Latency vs. Throughput
Latency: per-operation time. Throughput: operations per second. Different goals. Batch operations: improve throughput, increase latency. Trade-off.
Benchmarking
Measure: operations/sec, latency (p50, p99, p99.9). Under load: latency increases. Monitor: identify bottlenecks. Tune: optimize critical paths.
Scaling Limits
Network bandwidth: eventually saturated. Storage per server: RAM/disk full. Consistency: harder with more servers. Plan: understand scaling limits.
Popular Implementations
Redis
In-memory, rich data structures (lists, sets, hashes), pub/sub, persistence options (RDB, AOF). Fast, versatile. Standard caching/session store.
Memcached
Pure cache: in-memory, no persistence. Simple, fast, distributed. LRU eviction. Web applications: speed up databases.
DynamoDB
AWS managed, distributed, eventual consistent by default. Pay-per-request. Global tables: multi-region. Enterprise standard.
Cassandra
Distributed, highly available, tunable consistency. LSM trees, eventual consistent. Large scale: proven at scale. Operational complexity.
RocksDB
Embedded, high performance, LSM trees. Used in DynamoDB, CockroachDB. Library: integrate into applications. Not standalone server.
Real-World Applications
Caching
Speed up databases: cache frequent queries. Reduces load, improves latency. Application-managed: decide what to cache, TTL. Critical for performance.
Sessions
User login state: store in key-value. Fast access, shared across servers. TTL auto-logout. Distributed: multi-region sessions.
Real-Time Analytics
Counters, metrics: update frequently. Key-value fast increments. Leaderboards: sorted sets. Real-time dashboards depend on key-value speed.
Message Queues
Pub/sub, queues: Redis, Kafka. Decouple systems, handle spikes. Scalable, low-latency. Event-driven architectures.
Data Locality
Hot data in cache, cold on disk. Tier-based: fast/expensive (in-memory) for hot, slow/cheap (disk) for cold. Cost optimization.
References
- DeCandia, G., et al. "Dynamo: Amazon's Highly Available Key-Value Store." Proceedings of SOSP, 2007.
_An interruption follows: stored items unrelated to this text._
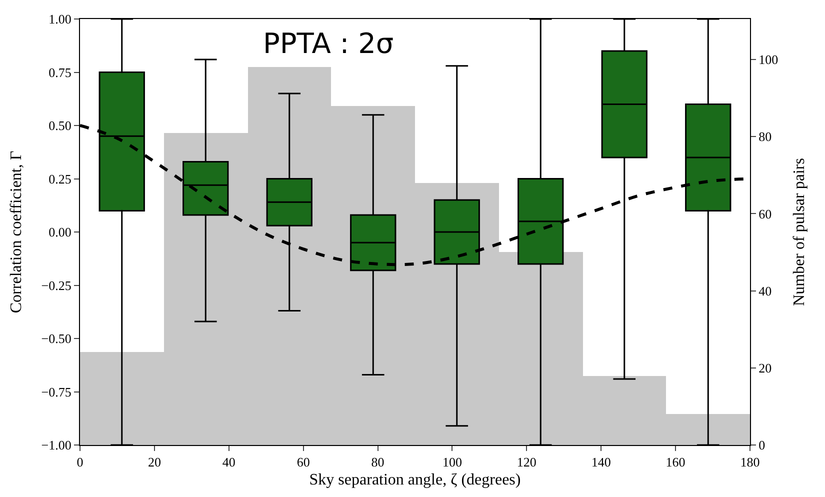 The image size is (825, 497). I want to click on y2-tick-label: 60, so click(765, 214).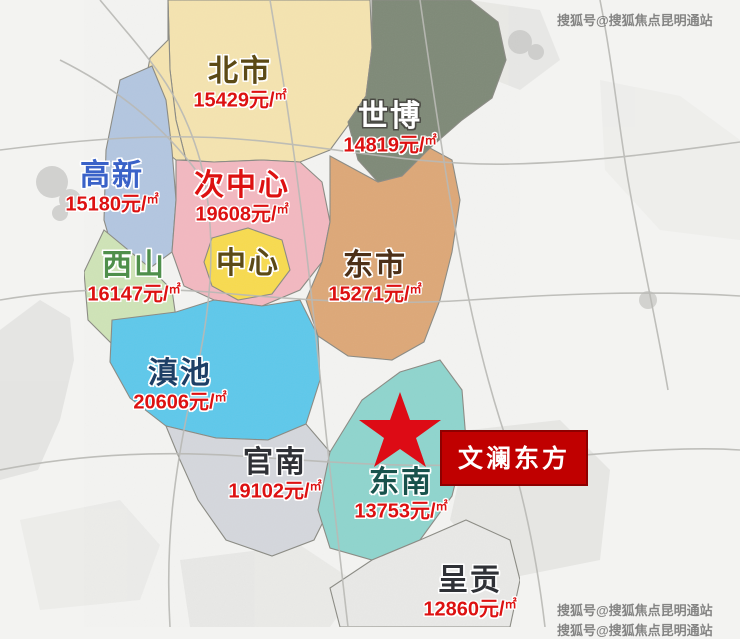 This screenshot has height=639, width=740. I want to click on watermark-top: 搜狐号@搜狐焦点昆明通站, so click(635, 20).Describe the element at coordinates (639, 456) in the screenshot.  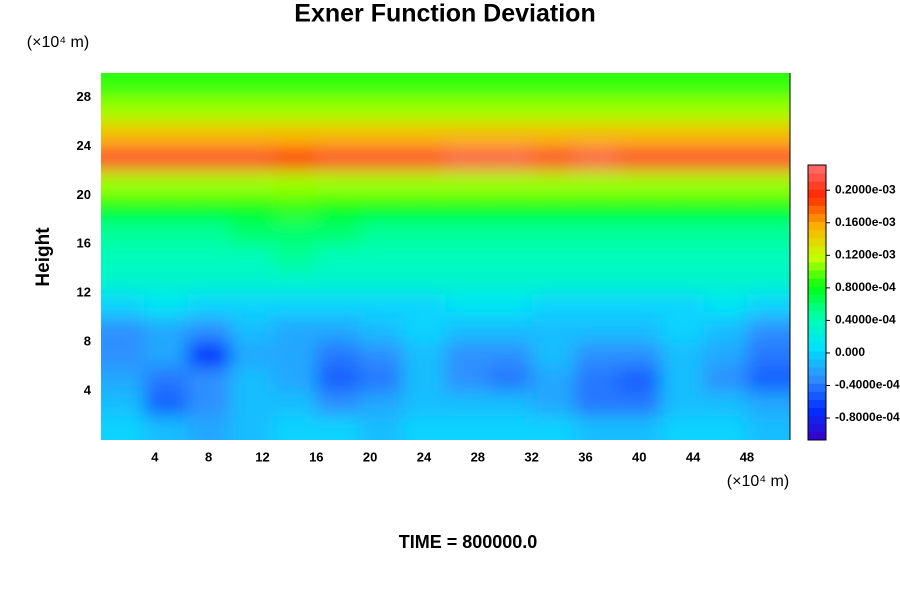
I see `x-tick-label: 40` at that location.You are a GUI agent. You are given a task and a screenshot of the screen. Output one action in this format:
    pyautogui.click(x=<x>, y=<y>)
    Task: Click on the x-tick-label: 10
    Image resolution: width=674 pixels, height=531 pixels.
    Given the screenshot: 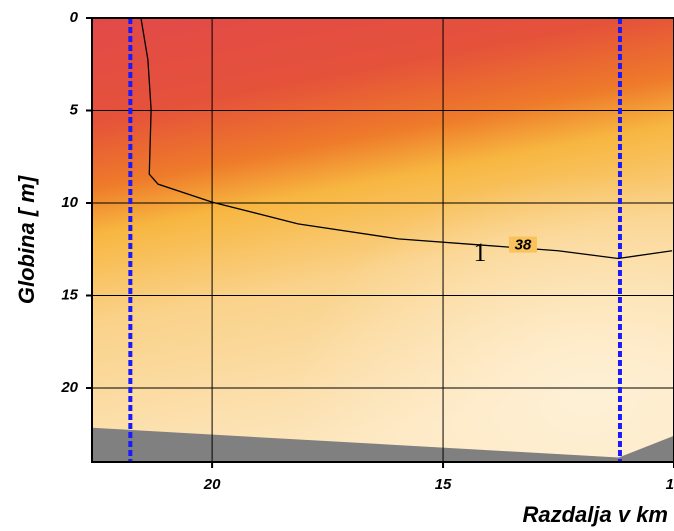 What is the action you would take?
    pyautogui.click(x=670, y=484)
    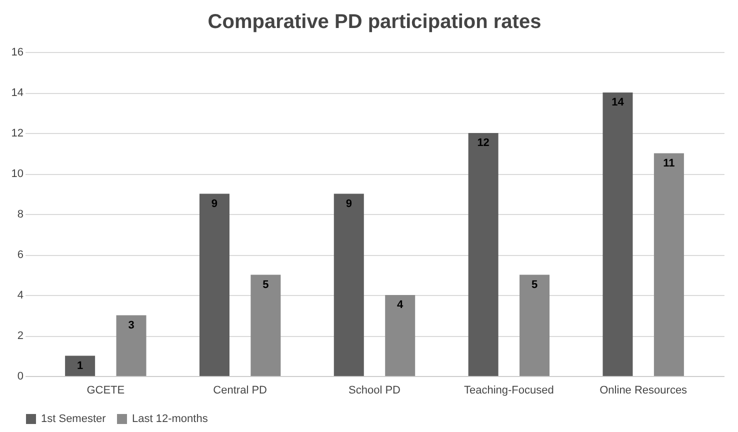 This screenshot has height=432, width=738. I want to click on data-label: 11, so click(669, 164).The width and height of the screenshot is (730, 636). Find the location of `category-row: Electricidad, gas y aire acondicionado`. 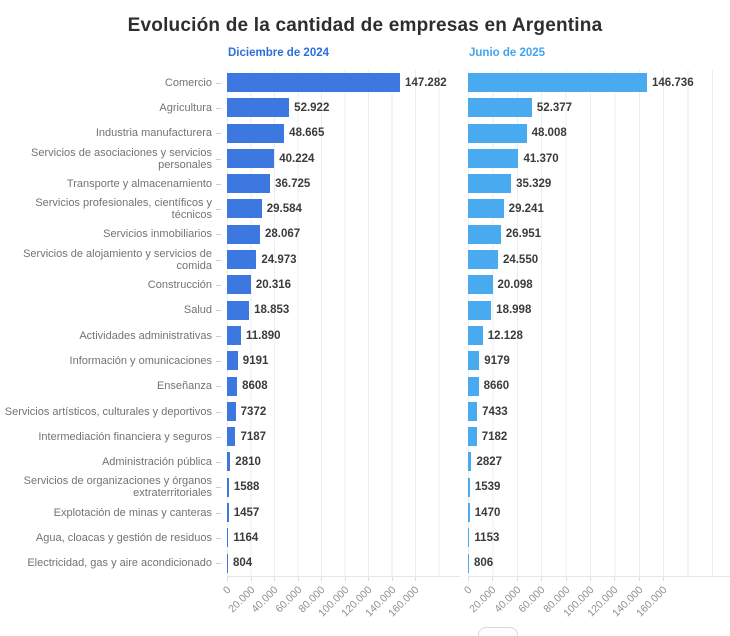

- Lakshman, A., and Malik, P. "Cassandra: A Decentralized Structured Storage System." Proceedings of ACM SIGOPS, 2010.
- Dong, S., et al. "RocksDB: a High-Performance Embedded Database." 2013.
- Kleppmann, M. "Designing Data-Intensive Applications: The Big Ideas Behind Reliable, Scalable, and Maintainable Systems." O'Reilly Media, 2017.
- Karger, D., et al. "Consistent Hashing and Random Trees: Distributed Caching Protocols for Relieving Hot Spots on the World Wide Web." Proceedings of ACM STOC, 1997.